# Work request:
Exclude the pictures. Transcribe, exactly as written, the lines from the one with "This screenshot has" through the end of the entries below.

# Dataset entries:
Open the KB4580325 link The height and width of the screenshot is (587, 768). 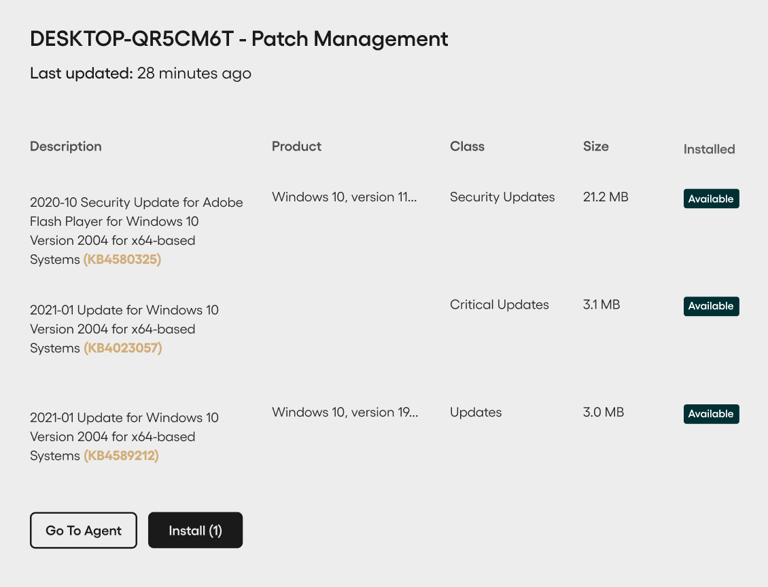pos(122,260)
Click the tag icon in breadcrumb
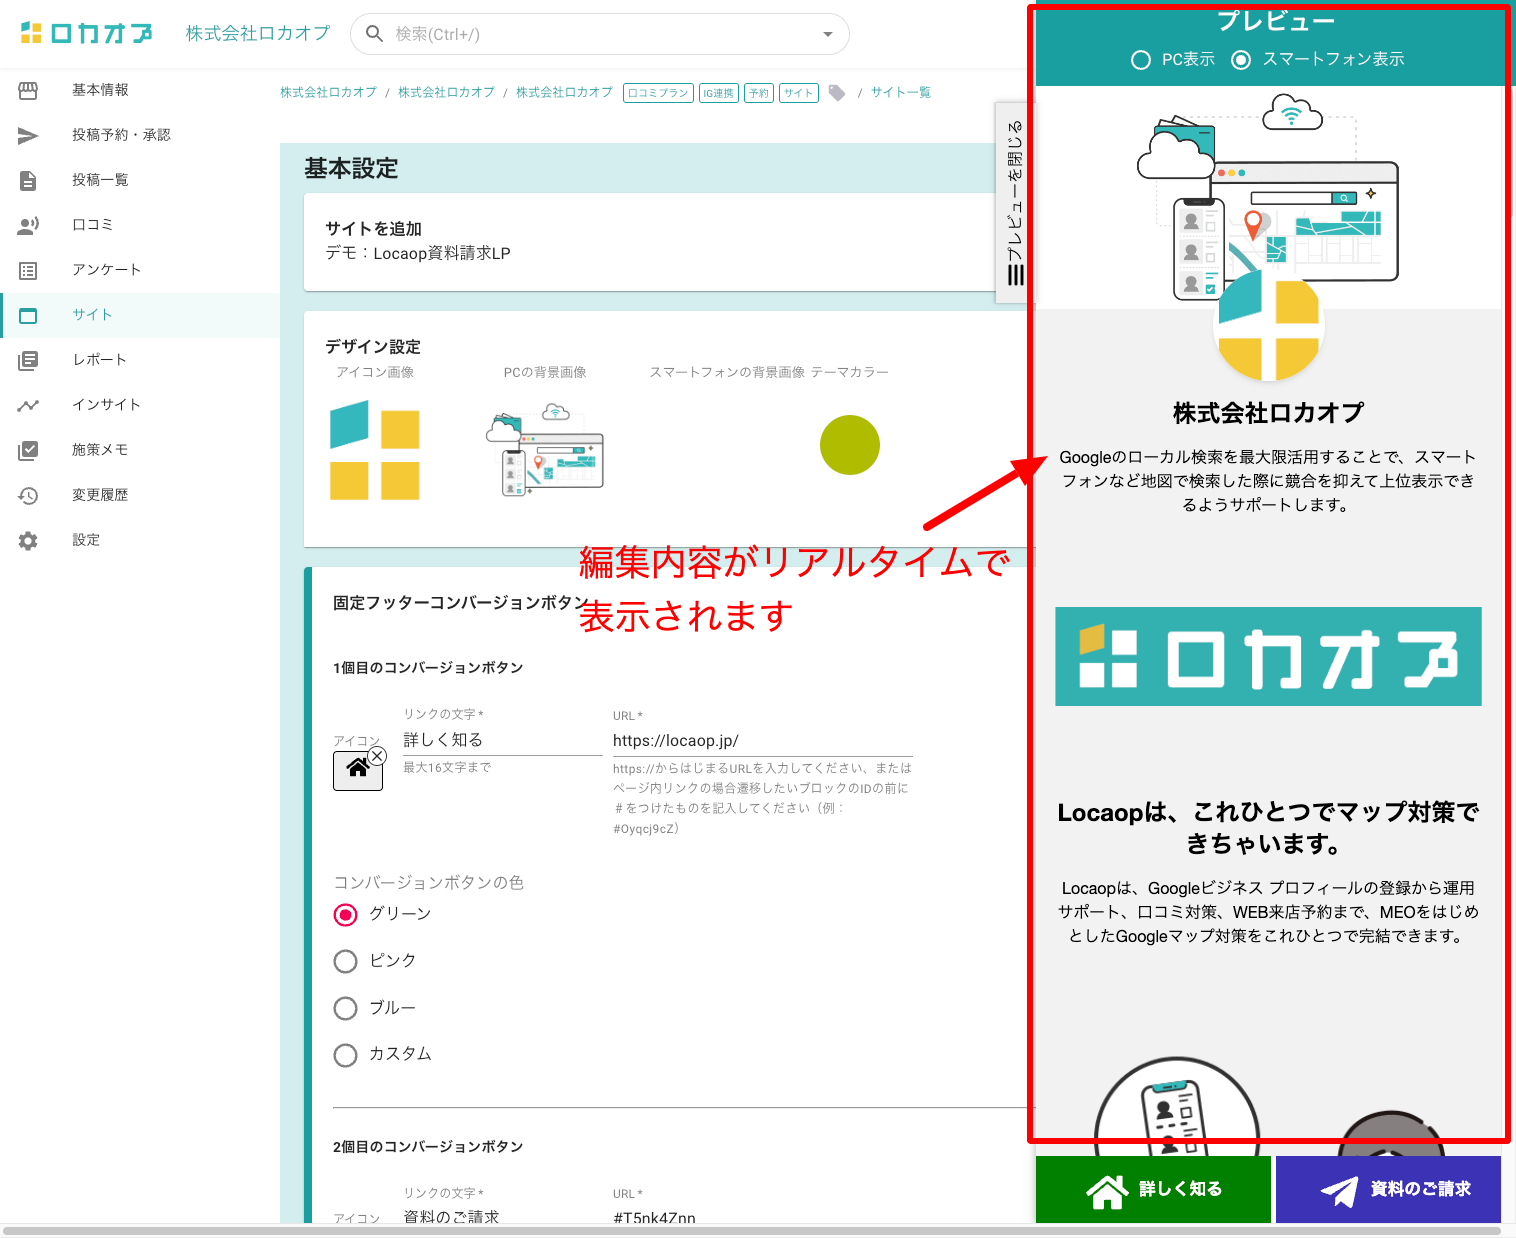Screen dimensions: 1516x1238 point(837,93)
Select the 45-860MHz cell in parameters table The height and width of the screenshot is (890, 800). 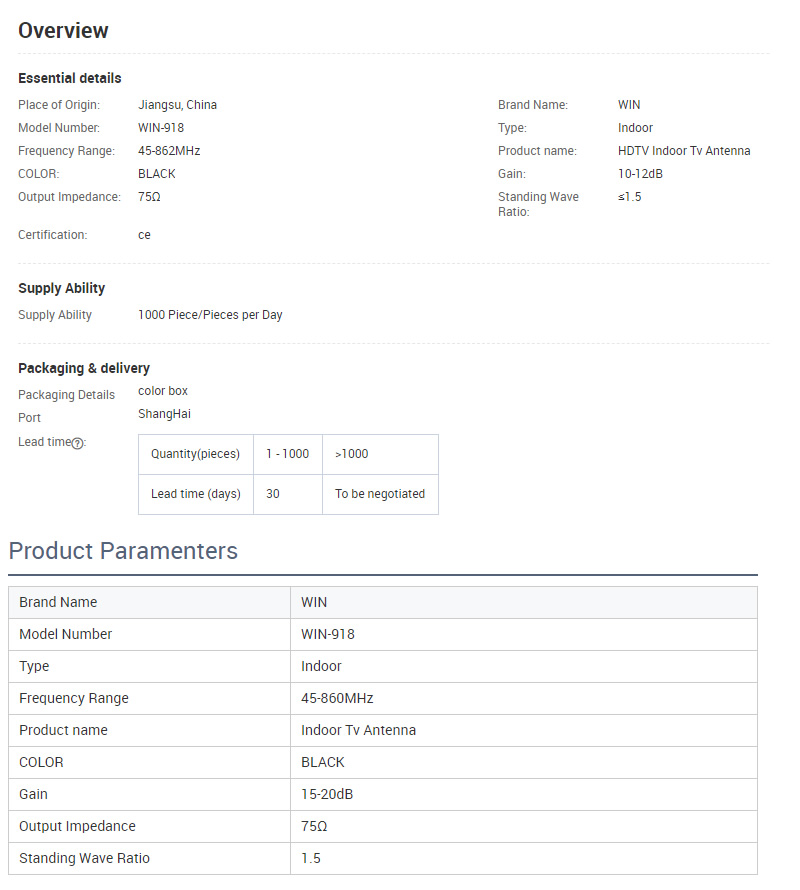point(337,698)
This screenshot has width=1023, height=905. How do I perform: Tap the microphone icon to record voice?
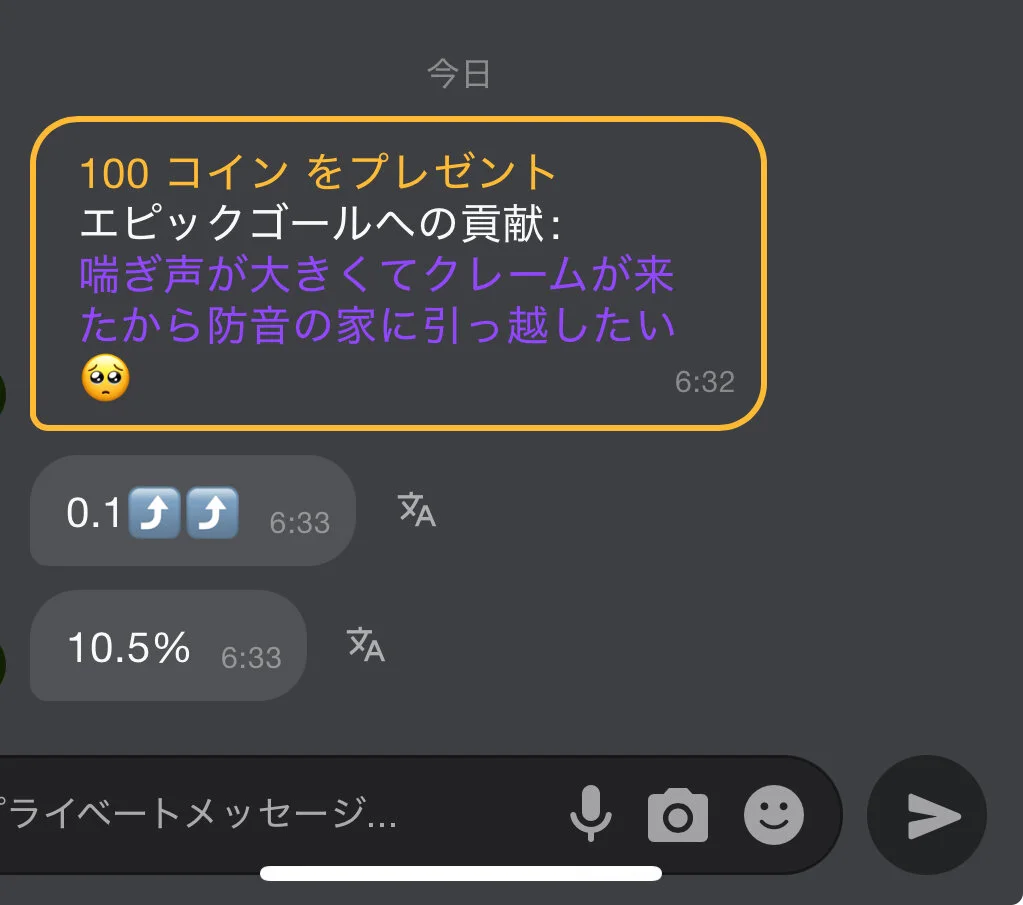590,814
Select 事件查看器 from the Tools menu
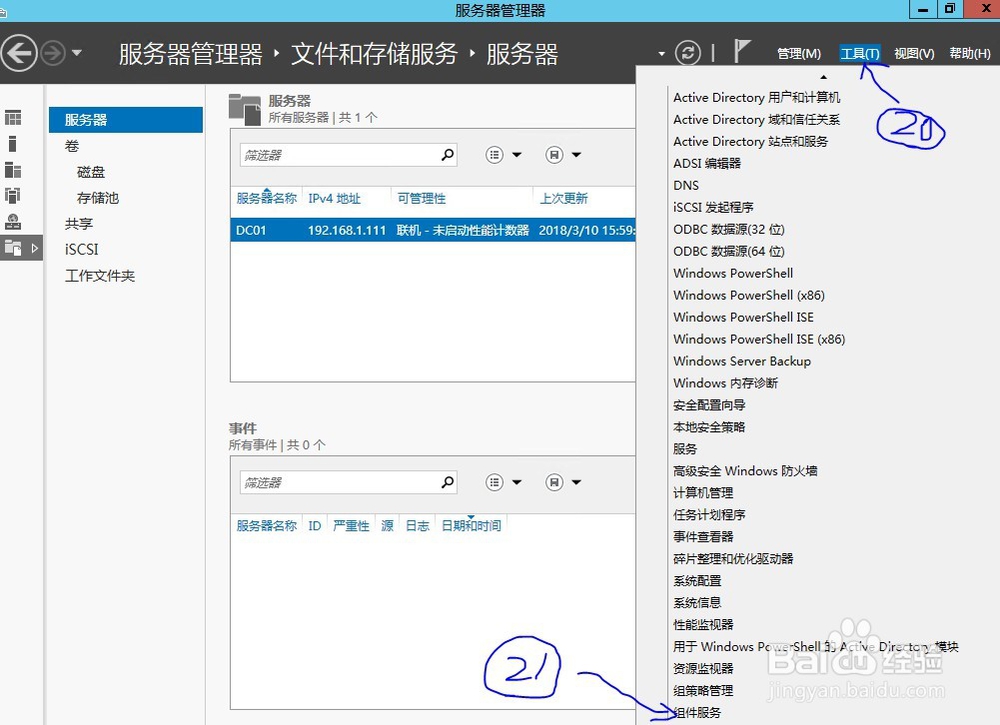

# Solution for this problem:
This screenshot has width=1023, height=905. How do I perform: Tap the microphone icon to record voice?
590,814
Select 事件查看器 from the Tools menu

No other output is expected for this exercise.